>> BEGIN Data for processing

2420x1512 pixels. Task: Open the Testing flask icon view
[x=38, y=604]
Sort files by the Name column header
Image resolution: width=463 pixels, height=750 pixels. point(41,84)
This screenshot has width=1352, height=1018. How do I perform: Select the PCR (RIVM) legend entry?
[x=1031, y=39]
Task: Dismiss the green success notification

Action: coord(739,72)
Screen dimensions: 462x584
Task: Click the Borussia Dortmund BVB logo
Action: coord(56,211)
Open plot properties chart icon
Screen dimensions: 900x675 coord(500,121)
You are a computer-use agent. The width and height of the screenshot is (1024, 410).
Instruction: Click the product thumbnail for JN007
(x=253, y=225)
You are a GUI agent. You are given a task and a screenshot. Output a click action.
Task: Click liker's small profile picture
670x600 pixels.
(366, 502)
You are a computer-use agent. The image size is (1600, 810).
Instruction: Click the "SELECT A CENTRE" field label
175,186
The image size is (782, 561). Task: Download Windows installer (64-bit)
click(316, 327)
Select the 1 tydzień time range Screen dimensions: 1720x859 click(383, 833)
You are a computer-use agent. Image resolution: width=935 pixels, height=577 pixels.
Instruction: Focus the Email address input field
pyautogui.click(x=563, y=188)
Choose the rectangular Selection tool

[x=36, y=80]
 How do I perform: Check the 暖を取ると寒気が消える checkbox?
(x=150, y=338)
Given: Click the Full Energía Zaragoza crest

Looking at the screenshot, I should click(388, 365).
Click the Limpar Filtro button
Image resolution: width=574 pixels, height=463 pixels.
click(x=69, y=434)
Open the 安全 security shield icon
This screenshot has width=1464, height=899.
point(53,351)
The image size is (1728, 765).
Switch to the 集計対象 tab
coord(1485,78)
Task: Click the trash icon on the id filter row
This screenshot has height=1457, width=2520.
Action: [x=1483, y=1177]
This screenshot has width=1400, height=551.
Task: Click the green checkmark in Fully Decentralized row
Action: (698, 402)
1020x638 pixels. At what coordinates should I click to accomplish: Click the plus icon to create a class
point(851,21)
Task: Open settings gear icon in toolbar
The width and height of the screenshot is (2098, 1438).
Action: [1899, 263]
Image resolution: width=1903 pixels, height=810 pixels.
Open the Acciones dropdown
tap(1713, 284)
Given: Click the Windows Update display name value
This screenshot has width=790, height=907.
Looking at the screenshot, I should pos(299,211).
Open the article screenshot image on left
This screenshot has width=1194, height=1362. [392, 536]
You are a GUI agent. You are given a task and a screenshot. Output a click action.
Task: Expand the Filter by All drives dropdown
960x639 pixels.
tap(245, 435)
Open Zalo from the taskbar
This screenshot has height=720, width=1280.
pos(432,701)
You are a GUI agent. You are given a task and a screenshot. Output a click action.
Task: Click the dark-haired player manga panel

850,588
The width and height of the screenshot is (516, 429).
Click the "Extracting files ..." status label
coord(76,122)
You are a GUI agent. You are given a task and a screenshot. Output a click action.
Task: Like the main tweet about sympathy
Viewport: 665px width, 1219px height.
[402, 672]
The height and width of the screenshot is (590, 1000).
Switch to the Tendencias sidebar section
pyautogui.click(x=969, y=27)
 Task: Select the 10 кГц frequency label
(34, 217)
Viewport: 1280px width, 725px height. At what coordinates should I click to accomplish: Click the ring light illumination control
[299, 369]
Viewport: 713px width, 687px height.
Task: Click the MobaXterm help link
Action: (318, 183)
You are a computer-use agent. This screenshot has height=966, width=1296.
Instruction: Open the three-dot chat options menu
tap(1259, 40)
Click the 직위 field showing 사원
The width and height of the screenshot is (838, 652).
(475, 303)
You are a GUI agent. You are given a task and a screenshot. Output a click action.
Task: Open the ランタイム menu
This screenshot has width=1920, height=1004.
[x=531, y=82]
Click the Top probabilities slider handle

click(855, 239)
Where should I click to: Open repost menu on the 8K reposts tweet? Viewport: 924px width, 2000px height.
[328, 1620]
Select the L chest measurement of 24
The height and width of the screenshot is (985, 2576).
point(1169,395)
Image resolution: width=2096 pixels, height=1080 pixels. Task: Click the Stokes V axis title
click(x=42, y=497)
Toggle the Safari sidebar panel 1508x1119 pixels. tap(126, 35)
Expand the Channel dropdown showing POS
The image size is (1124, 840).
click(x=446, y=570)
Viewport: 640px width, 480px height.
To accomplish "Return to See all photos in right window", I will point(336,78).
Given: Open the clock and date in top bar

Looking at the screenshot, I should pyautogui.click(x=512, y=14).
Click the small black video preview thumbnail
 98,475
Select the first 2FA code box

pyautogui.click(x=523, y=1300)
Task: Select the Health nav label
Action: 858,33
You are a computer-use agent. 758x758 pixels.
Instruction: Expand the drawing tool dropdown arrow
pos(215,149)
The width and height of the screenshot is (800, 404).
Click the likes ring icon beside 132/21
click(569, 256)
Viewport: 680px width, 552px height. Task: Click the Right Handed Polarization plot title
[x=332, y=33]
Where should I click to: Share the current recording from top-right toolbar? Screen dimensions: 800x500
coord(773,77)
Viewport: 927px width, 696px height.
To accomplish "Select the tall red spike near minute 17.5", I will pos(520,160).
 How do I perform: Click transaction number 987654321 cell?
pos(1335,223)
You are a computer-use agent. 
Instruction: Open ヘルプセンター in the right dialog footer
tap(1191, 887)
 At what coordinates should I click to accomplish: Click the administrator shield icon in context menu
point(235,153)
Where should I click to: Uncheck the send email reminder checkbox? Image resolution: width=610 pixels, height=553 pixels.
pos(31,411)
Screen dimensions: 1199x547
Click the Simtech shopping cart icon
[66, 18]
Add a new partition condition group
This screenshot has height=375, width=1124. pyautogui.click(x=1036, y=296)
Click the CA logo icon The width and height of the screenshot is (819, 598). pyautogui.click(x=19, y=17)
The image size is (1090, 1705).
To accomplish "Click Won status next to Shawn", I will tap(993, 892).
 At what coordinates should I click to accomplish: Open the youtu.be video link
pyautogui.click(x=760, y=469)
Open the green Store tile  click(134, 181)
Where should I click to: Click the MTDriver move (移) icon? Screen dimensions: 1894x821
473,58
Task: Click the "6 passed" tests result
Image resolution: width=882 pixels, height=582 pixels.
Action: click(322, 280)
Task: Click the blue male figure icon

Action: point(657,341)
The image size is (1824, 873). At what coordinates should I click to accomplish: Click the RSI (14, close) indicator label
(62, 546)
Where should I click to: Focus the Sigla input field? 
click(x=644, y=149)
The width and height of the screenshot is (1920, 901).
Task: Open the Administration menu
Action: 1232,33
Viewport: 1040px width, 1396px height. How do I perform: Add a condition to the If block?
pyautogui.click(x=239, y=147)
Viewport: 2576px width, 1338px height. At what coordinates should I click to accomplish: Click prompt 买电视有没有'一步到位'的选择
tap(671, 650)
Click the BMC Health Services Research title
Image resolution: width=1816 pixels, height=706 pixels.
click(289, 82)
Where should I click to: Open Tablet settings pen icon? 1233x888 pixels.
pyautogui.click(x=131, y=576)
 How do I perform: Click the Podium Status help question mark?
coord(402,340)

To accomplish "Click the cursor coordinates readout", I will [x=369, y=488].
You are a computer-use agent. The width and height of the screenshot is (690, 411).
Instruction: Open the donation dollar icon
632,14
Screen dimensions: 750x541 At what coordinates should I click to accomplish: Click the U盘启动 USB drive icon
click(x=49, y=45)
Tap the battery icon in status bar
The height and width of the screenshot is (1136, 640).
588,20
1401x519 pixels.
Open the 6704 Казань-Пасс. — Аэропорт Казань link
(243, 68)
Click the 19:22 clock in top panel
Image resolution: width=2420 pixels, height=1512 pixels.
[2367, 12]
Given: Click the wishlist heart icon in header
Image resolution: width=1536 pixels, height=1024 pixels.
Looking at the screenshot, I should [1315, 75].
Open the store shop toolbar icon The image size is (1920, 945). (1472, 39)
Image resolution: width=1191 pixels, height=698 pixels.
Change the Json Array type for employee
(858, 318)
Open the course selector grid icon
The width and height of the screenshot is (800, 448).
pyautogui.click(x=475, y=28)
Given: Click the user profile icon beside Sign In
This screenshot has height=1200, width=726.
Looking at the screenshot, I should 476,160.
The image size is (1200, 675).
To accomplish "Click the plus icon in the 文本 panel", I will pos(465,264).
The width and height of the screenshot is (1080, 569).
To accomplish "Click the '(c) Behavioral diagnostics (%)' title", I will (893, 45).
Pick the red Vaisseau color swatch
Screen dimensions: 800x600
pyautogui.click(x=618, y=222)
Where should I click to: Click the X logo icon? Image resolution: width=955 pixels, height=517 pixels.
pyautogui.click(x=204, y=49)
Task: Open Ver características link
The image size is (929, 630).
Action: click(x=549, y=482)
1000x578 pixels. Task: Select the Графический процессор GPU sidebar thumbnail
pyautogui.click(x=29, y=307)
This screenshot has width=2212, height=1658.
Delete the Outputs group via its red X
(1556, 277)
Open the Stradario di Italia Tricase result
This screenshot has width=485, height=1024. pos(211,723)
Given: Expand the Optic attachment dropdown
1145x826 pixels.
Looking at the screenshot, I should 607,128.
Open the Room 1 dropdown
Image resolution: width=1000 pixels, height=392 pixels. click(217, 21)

>> END Data for processing

- [Task description] List the lines of the records above as a numbered list, from the line with "Where should I click to: Share" up to and including the line with "pos(31,411)", leaving out any blank lines.

- [Response to the task]
1. Where should I click to: Share the current recording from top-right toolbar? Screen dimensions: 800x500
2. coord(773,77)
3. Viewport: 927px width, 696px height.
4. To accomplish "Select the tall red spike near minute 17.5", I will pos(520,160).
5.  How do I perform: Click transaction number 987654321 cell?
6. pos(1335,223)
7. You are a computer-use agent. 
8. Instruction: Open ヘルプセンター in the right dialog footer
9. tap(1191, 887)
10.  At what coordinates should I click to accomplish: Click the administrator shield icon in context menu
11. point(235,153)
12. Where should I click to: Uncheck the send email reminder checkbox? Image resolution: width=610 pixels, height=553 pixels.
13. pos(31,411)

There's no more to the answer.